• **Brief**: In the records, reproduce everything from the line containing "Center the workspace with target icon" down to the end of the records, changing "workspace" to "canvas" and leaving all else unchanged. Omit the pictures from your answer.

Element and text position records:
((
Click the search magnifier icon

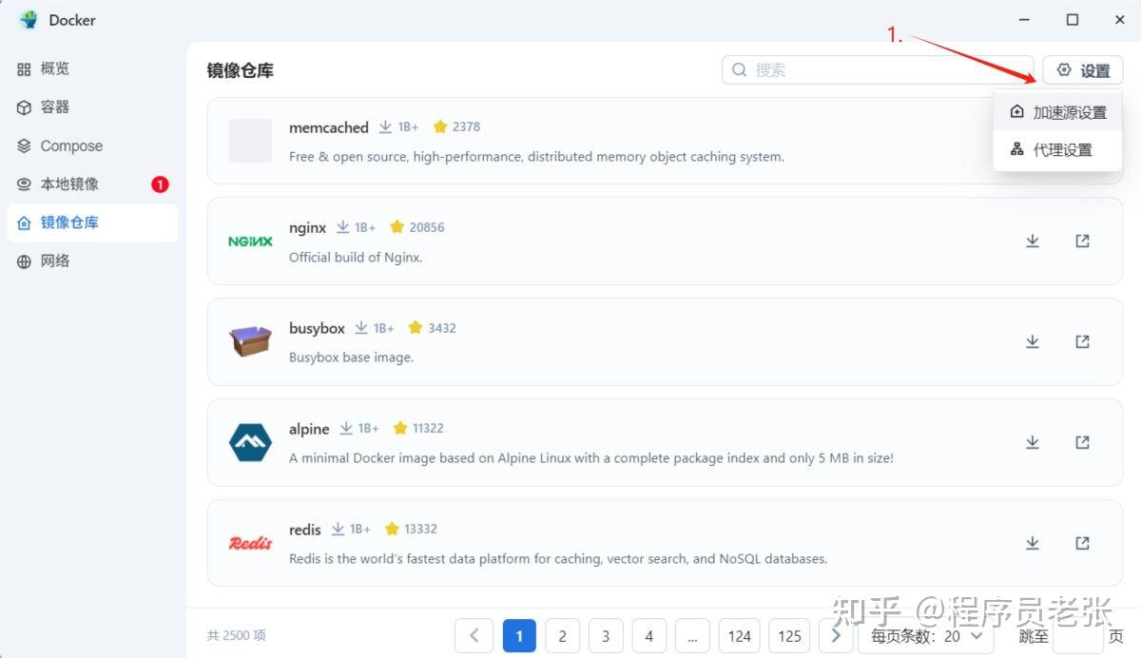pyautogui.click(x=739, y=69)
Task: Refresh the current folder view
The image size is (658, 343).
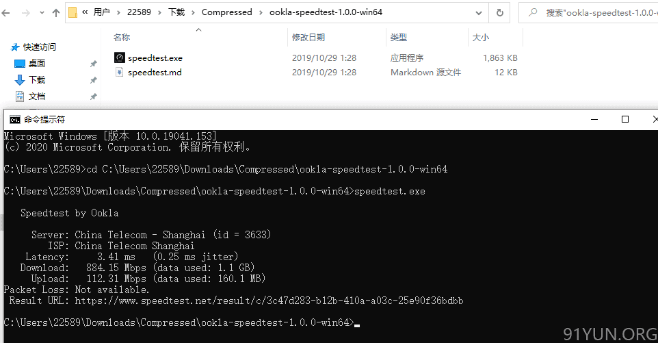Action: click(499, 12)
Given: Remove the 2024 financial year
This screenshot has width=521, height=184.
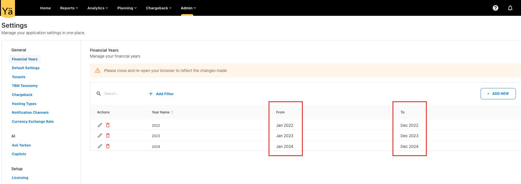Looking at the screenshot, I should pos(108,146).

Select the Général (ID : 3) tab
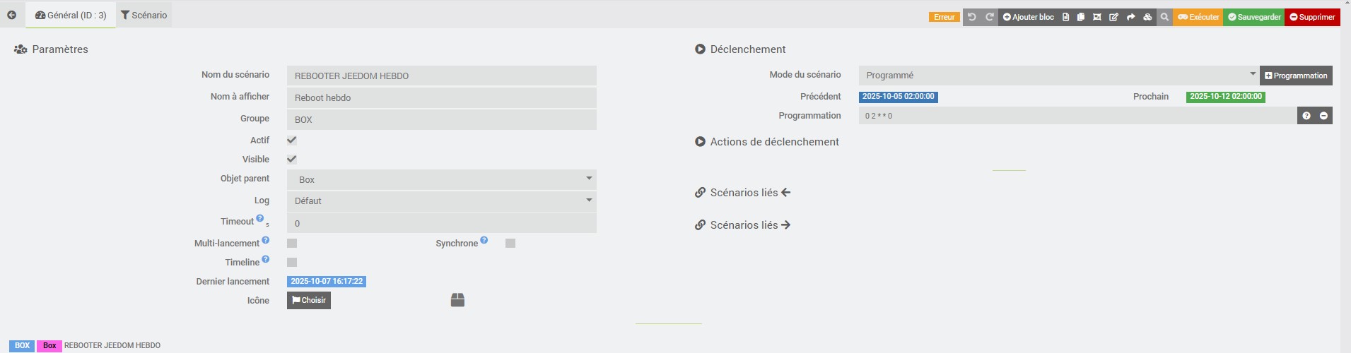click(71, 15)
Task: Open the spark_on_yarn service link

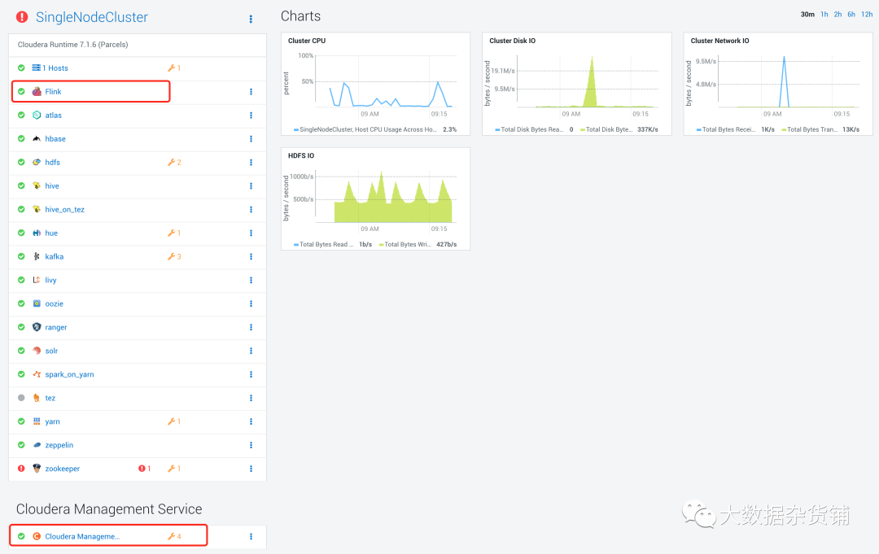Action: pos(69,375)
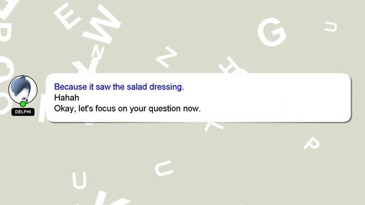
Task: Tap the small rotated U beside the G
Action: pyautogui.click(x=331, y=27)
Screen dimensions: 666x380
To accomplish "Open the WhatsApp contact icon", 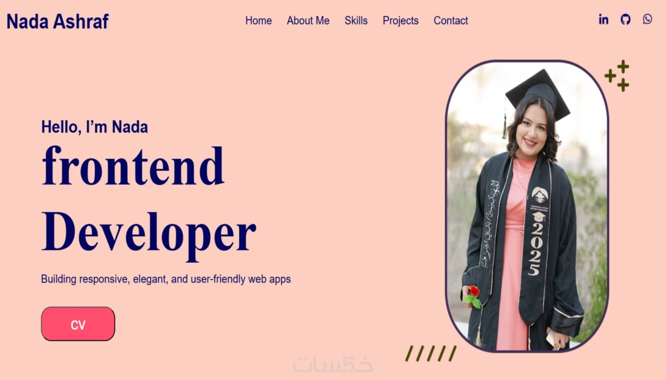I will click(647, 19).
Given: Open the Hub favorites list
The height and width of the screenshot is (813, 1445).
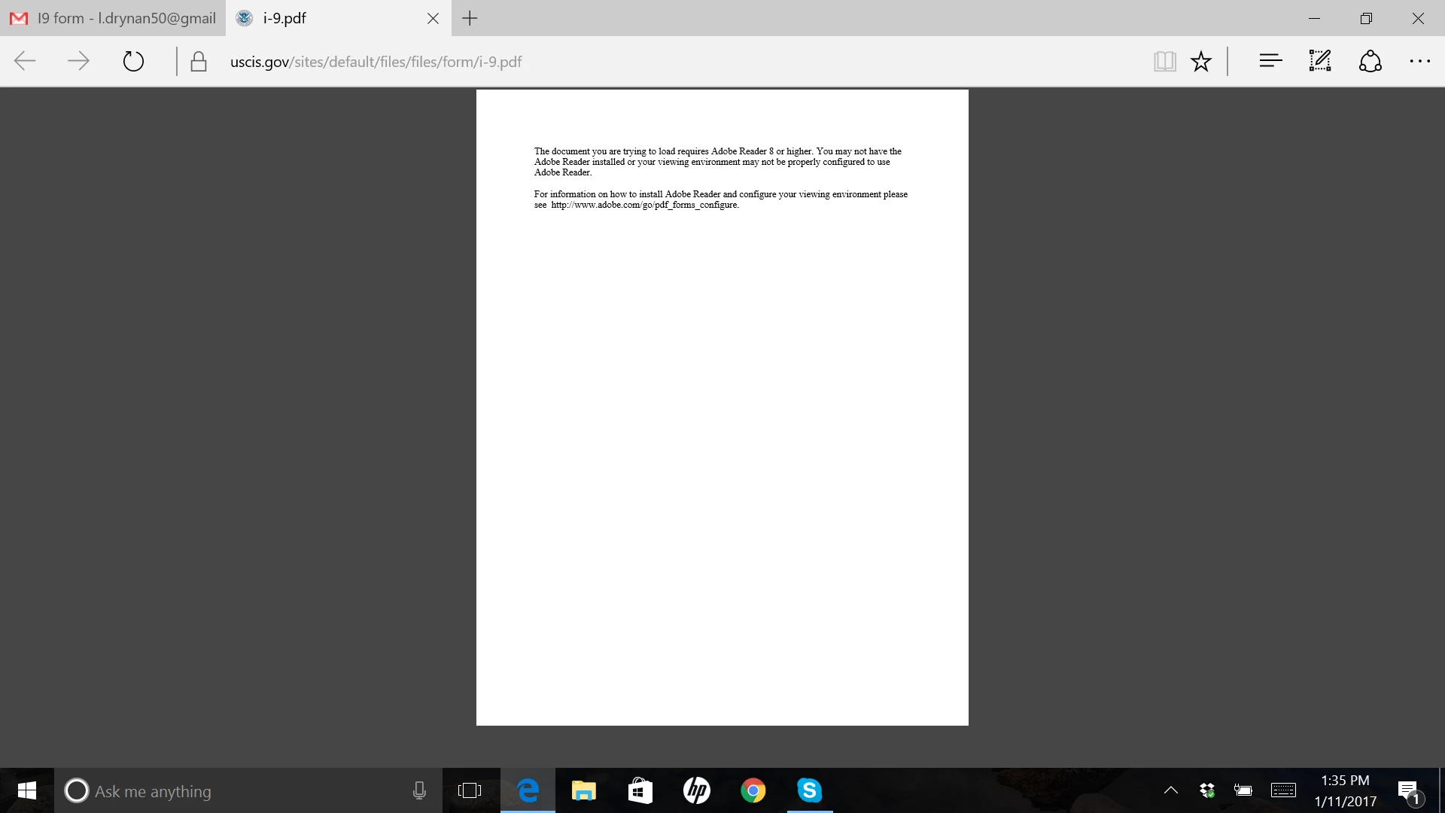Looking at the screenshot, I should (1270, 61).

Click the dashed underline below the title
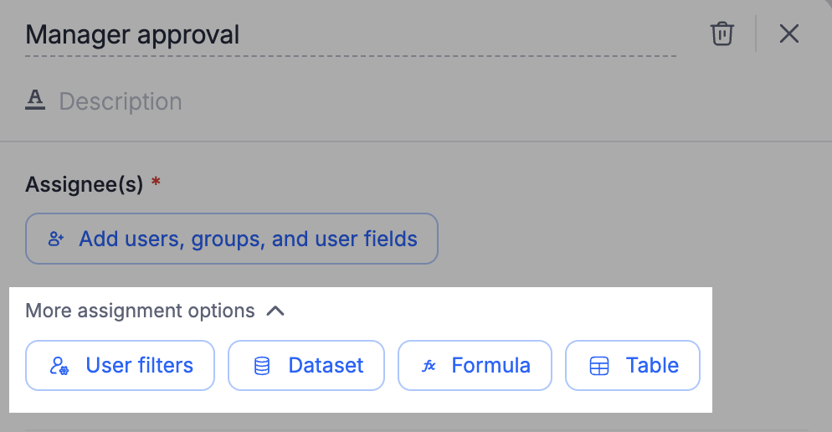[x=350, y=56]
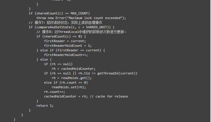
Task: Click the "return 1;" statement
Action: click(x=45, y=106)
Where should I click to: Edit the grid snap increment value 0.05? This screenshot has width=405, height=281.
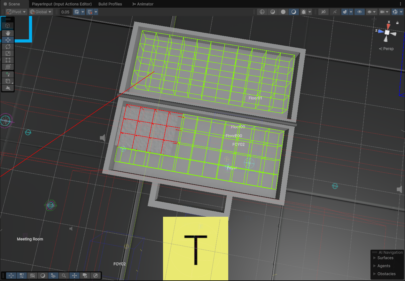click(66, 12)
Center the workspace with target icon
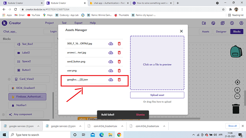 (x=237, y=82)
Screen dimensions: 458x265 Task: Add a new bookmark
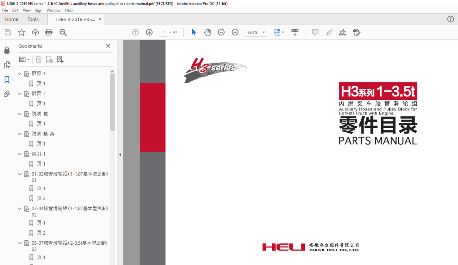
))
• **The reply**:
Center the canvas with target icon
 (x=237, y=82)
Screen dimensions: 458x265 Task: Add a new bookmark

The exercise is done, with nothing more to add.